The deploy gate (currently gates on LML's commit_sha being a descendant of 3e54907) is updated to gate on whichever commit ships LML#525 instead. The fetched_at discriminator from LML#503 — including its bulk projection — is still load-bearing under the hood, but BS doesn't gate on it directly; it gates on the existence of the new endpoint.

Where

  • jobs/rotation-artist-backfill/query.ts — SELECT changes from discogs_release_id to lml_identity_id. Skip rows where lml_identity_id IS NULL.
  • jobs/rotation-artist-backfill/lml-fetch.ts — replace fetchRelease / fetchArtist / extractPhase1ArtistIds with refreshForIdentities(ids: number[]).
  • jobs/rotation-artist-backfill/orchestrate.ts — collapse the two-tier loop into a one-tier batched call. Counters change shape (releases_* and artists_* become identities_* plus warmed_releases / warmed_artists, both derived from per-source release_outcome == "success" / artist outcome == "success" in the LML response). Cache hit/miss visibility is intentionally not surfaced as a BS-side counter — see the "Cache hit/miss visibility" note under "Sentry totals" below.
  • jobs/rotation-artist-backfill/deploy-guard.ts — update GATE_COMMIT_SHA to whatever ships LML#525.
  • jobs/rotation-artist-backfill/README.md — full rewrite of the mechanism section. Drop the "Discogs cache" narrative; describe the identity-based refresh.
  • shared/lml-client/src/index.ts — add refreshForIdentities(identityIds: number[]) wrapper.
  • tests/unit/jobs/rotation-artist-backfill/ — regenerate tests against the new shape.

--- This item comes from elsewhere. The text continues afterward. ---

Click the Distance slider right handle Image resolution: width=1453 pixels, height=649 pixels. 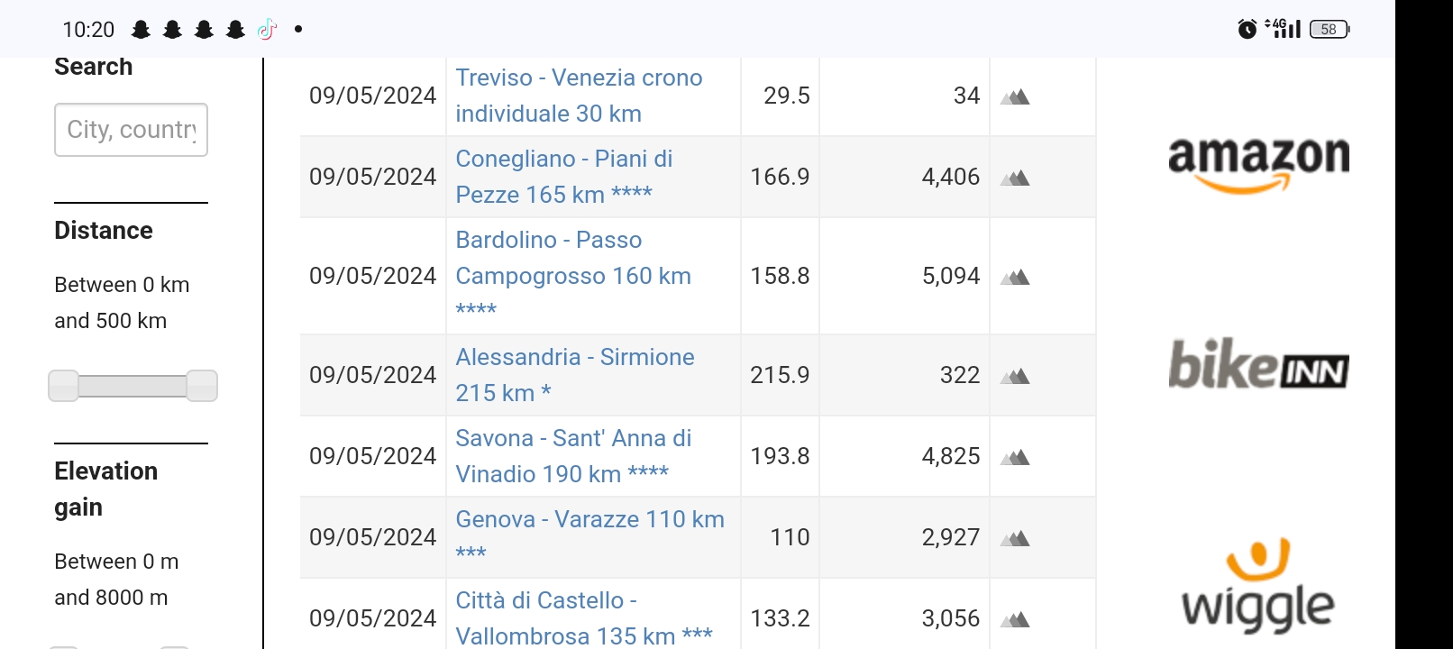[x=202, y=386]
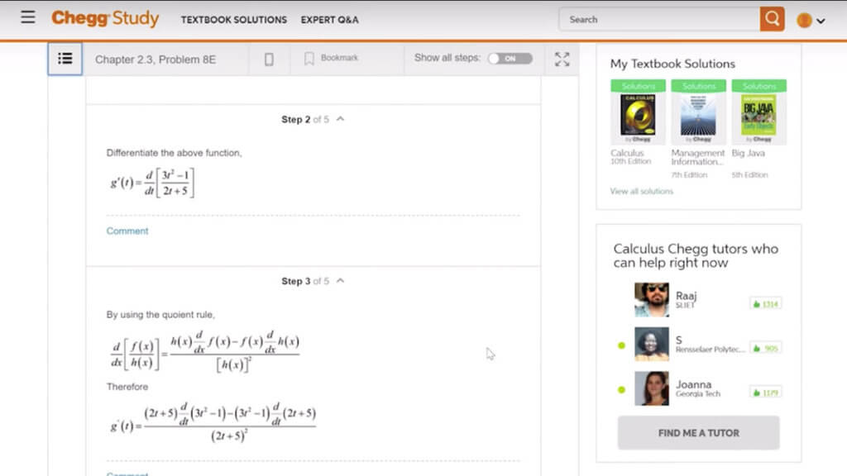
Task: Bookmark this problem using the bookmark icon
Action: 309,58
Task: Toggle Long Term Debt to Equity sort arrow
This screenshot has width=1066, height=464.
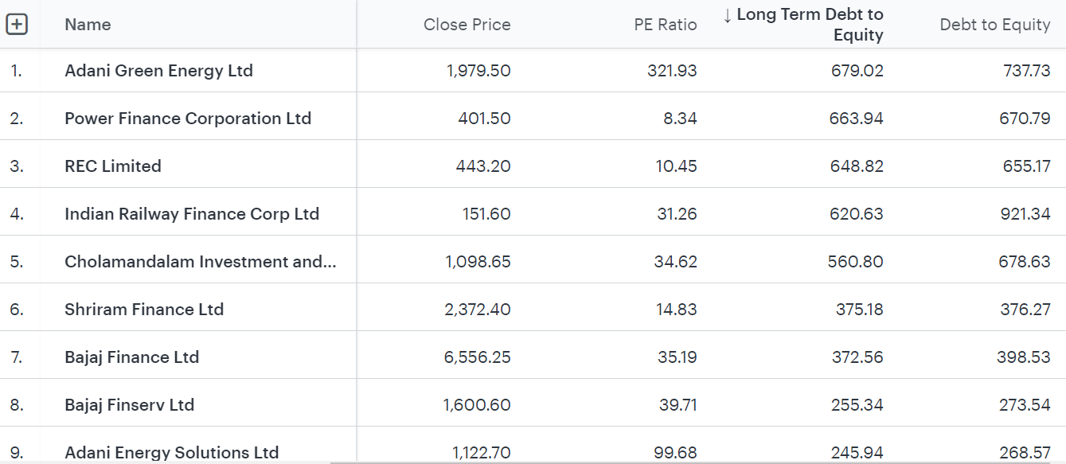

Rate-limit recalibration (pre-merge gate)

The new endpoint fans out internally, so one BS-side call can spawn N Discogs calls. The BACKFILL_LML_* numbers need recalibrating before this PR can merge:

  • Today: BS at 20 req/min, each call hits Discogs ~once-and-fan-out-to-artists. Effective Discogs req/min ~80 (one release + 3-4 artists).
  • Tomorrow: BS at X req/min, each call multiplexes M identities through LML, each hitting Discogs once-per-release + N-per-release-artists.
  • Constraint: stay under LML's discogs_rate_limit=50 per replica, including all concurrent LML callers (runtime enrichment via lookupMetadata, picker resolution via getRotationTracksFromRelease, this cron). All callers share the same per-replica rate-limit budget. BACKFILL_LML_RPS should leave headroom — a reasonable starting target is ~30/min for the cron alone, leaving ~20/min for runtime callers. Verify the runtime steady-state Discogs req/min in Sentry before sizing the cron's budget.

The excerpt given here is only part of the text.